Adam Heath wrote:
Adrian Crum wrote:
Adam Heath wrote:
Adrian Crum wrote:
The java.util.concurrent package rocks! I used it a few weeks ago to
multi-thread the demo data loading code. I got it down from 3 minutes to
1.5 minutes.
What?  You made the ofbiz demo data loading code multi-threaded?
Seriously?  If so, that rocks!
I used a thread pool to create tables and non-fk indexes. By fine tuning
the thread count, I was able to take the single-threaded CPU usage from
12-20% up to 50-90%. I used a FIFO queue for loading data - the main
thread parses the XML files and places DOM Elements in the queue, and
another thread takes the elements from the queue and stores them in the
database.

Some day I'll clean up the code and provide a patch.
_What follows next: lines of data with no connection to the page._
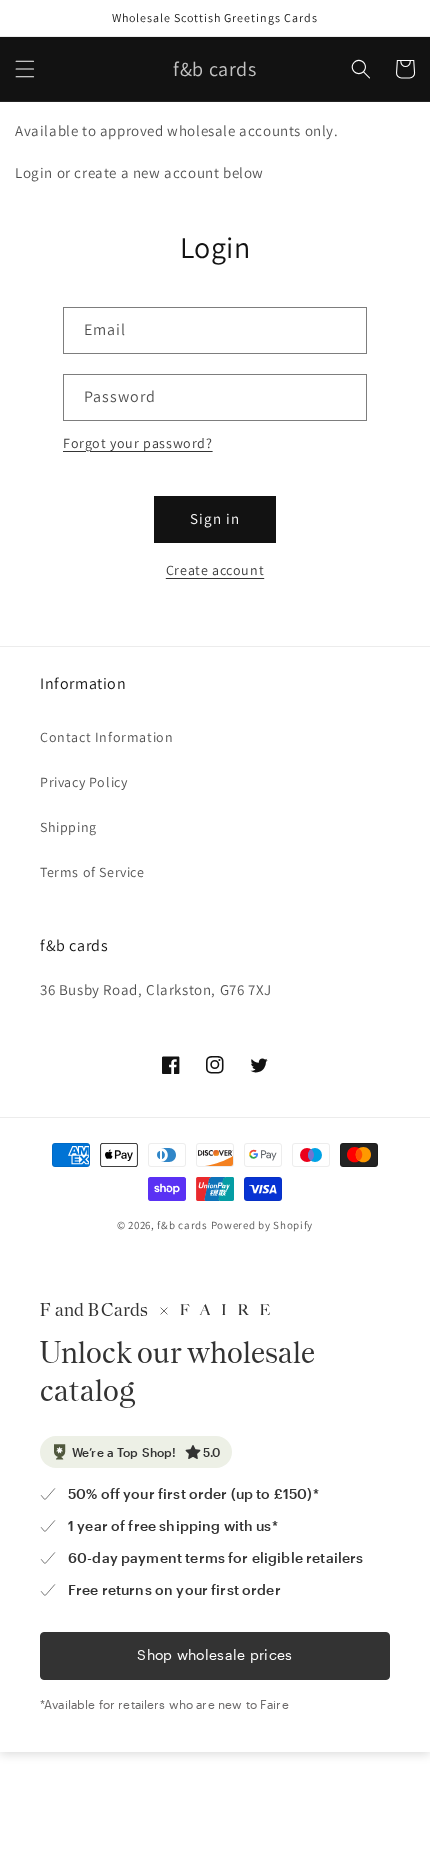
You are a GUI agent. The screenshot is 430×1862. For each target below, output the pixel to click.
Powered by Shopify (262, 1225)
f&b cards (182, 1225)
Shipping (68, 827)
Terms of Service (92, 872)
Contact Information (106, 737)
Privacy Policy (83, 782)
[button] (25, 69)
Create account (215, 570)
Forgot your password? (138, 443)
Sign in (215, 518)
It only benefits
multi-CPU computers.

I would do this in multiple stages.

First stage would be a generic xml parsing service.  Each xml file is
handed off to an ExecutorService.  The Callable.call() method would
then parse the file, and the return would be a Document.
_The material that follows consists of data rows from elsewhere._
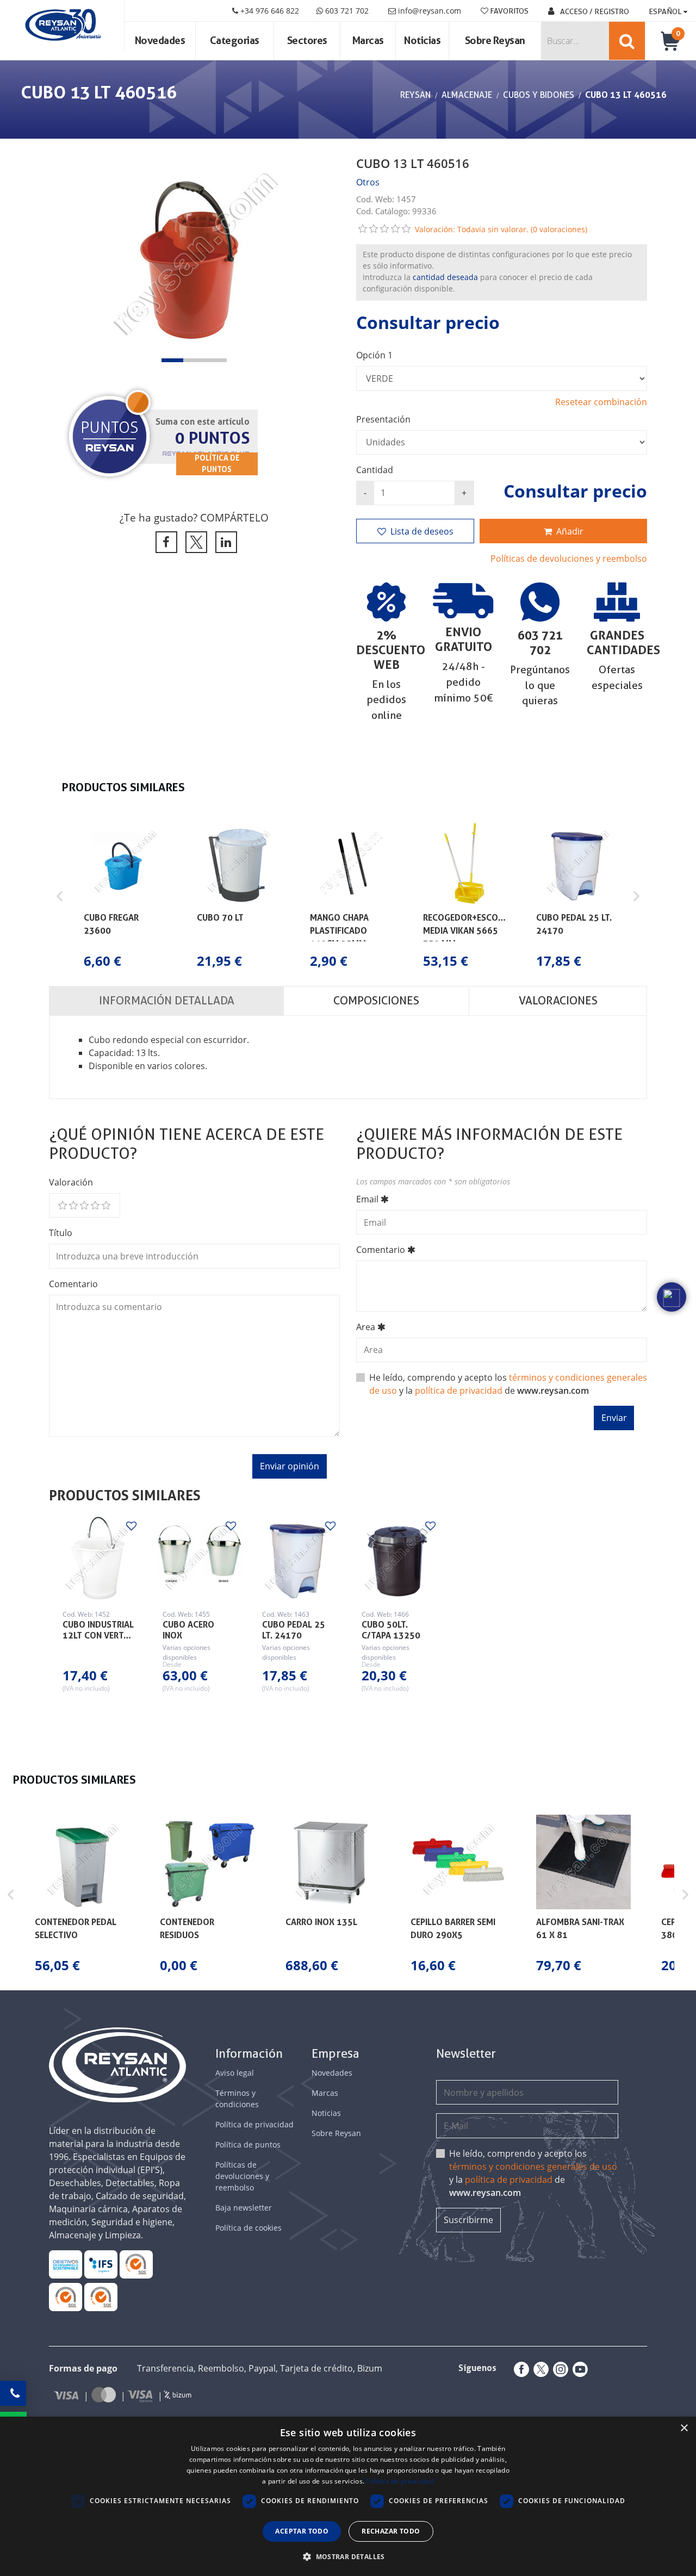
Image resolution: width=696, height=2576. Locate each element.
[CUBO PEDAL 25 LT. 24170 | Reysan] (298, 1558)
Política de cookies (248, 2228)
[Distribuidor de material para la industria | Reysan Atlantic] (62, 25)
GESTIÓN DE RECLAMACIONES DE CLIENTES (136, 2264)
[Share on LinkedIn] (224, 542)
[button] (172, 360)
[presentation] (68, 259)
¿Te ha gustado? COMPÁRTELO (194, 517)
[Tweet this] (194, 542)
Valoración (71, 1182)
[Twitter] (539, 2369)
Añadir (569, 531)
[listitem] (125, 896)
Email (367, 1199)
The second phase would then use the same ExecutorService, and convert
each Document to a List<GenericValue>.  As an optimization, the first
phase would auto-submit the document back to the same executor.

Third phase would then import files in parallel, but not the separate
values.  You'd have to handle dependency issues, similiar to the
looping that is currently done.  However, the correct fix for these
kinds of problems would be to reorder the data in the files.

I'm sure all kinds of optimizations could be tried. Once you have the basic multi-threading working, tweaking it becomes addictive.

My stab at it served two purposes - I had just read the Sun tutorial on the concurrent package and I wanted to try it out, and I really needed to reduce the demo data load time because I was using the process to test the converter integration in the entity engine.